| STATED EXERCISE |
Copy the rows below verbatim, starting with the line with "Click the left scrollbar arrow" and going on through the line with "Looking at the", and leave the pictures out of your copy.

☆ ☆ ☆ ☆ ☆

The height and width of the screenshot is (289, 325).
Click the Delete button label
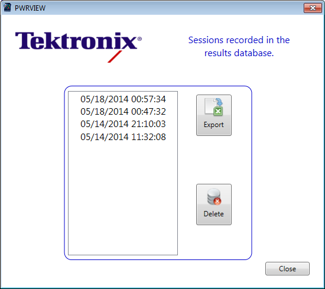pos(214,214)
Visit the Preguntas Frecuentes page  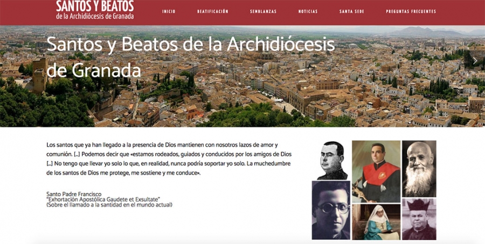pyautogui.click(x=411, y=11)
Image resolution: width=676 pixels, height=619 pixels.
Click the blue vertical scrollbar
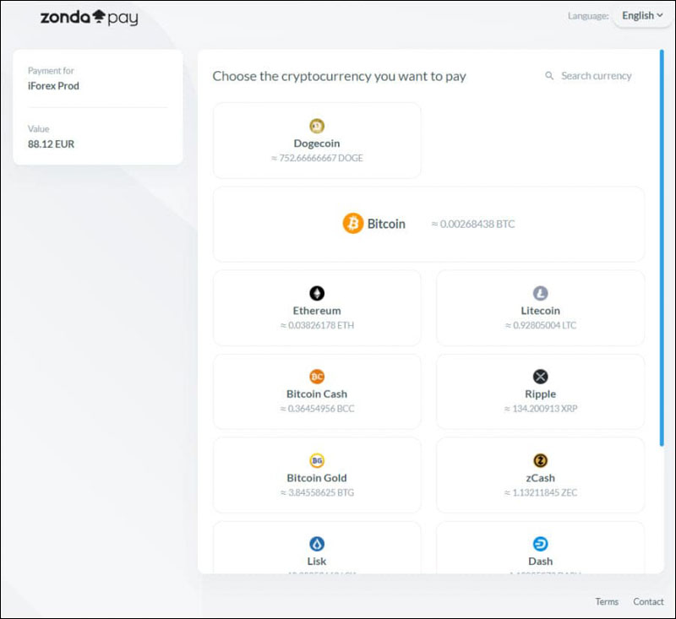[x=662, y=245]
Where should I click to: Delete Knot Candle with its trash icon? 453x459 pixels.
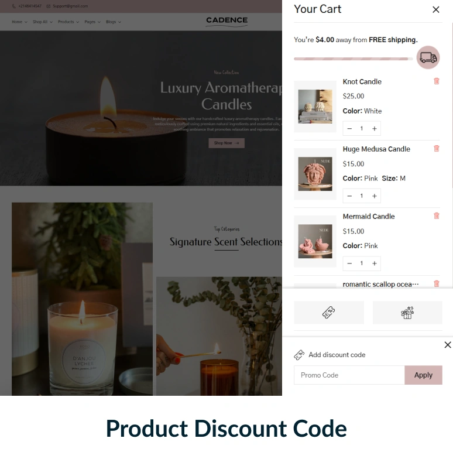point(437,81)
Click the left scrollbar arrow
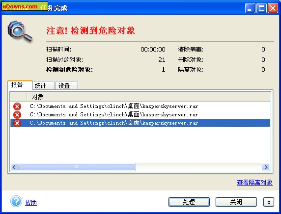Screen dimensions: 281x214 pyautogui.click(x=14, y=167)
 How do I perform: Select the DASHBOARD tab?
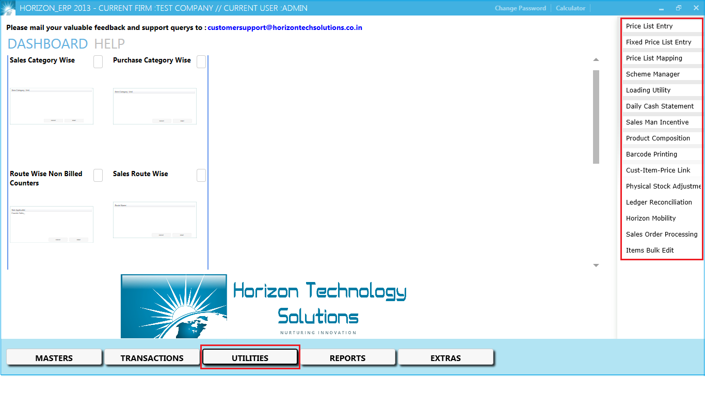pyautogui.click(x=47, y=43)
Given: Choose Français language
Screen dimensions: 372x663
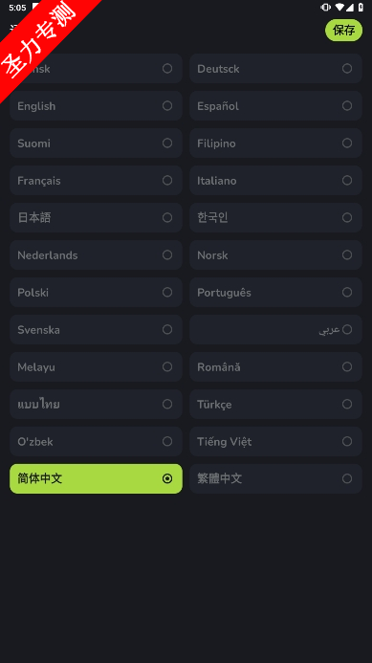Looking at the screenshot, I should coord(96,181).

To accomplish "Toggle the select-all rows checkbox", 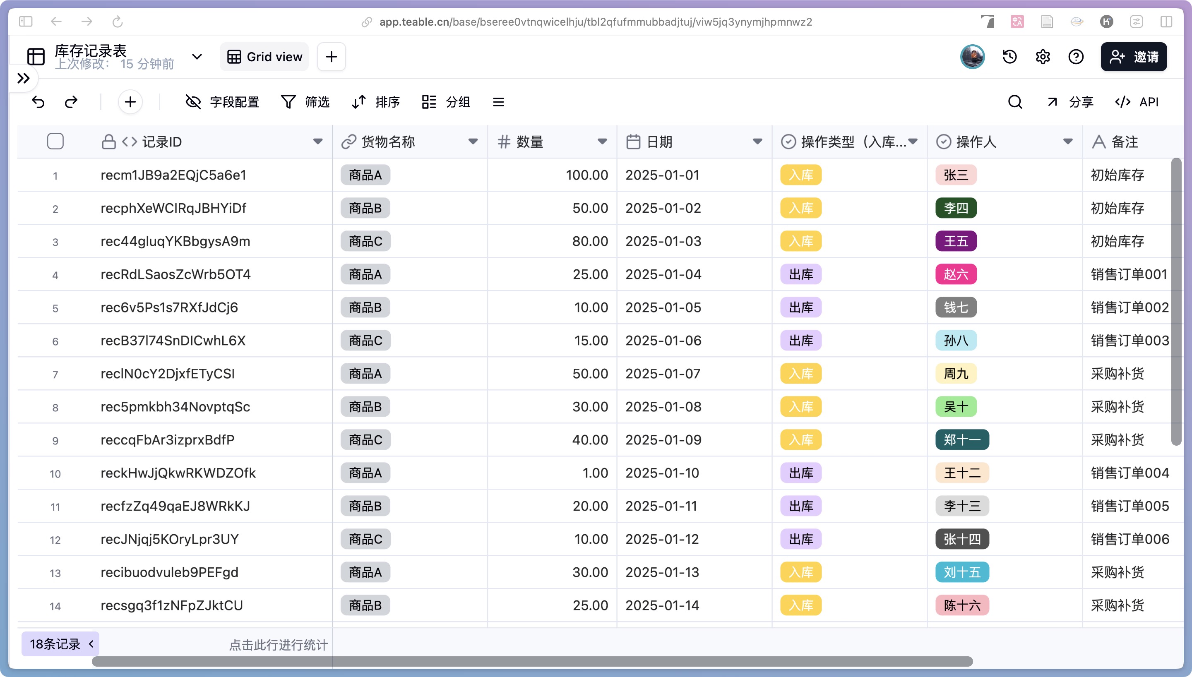I will click(x=55, y=141).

☆ ☆ ☆ ☆ ☆

| ANSWER TO THE PROBLEM |
Click the left scrollbar arrow
Screen dimensions: 281x214 pyautogui.click(x=14, y=167)
 How do I perform: Select the DASHBOARD tab?
pyautogui.click(x=47, y=43)
Given: Choose Français language
Screen dimensions: 372x663
Looking at the screenshot, I should coord(96,181).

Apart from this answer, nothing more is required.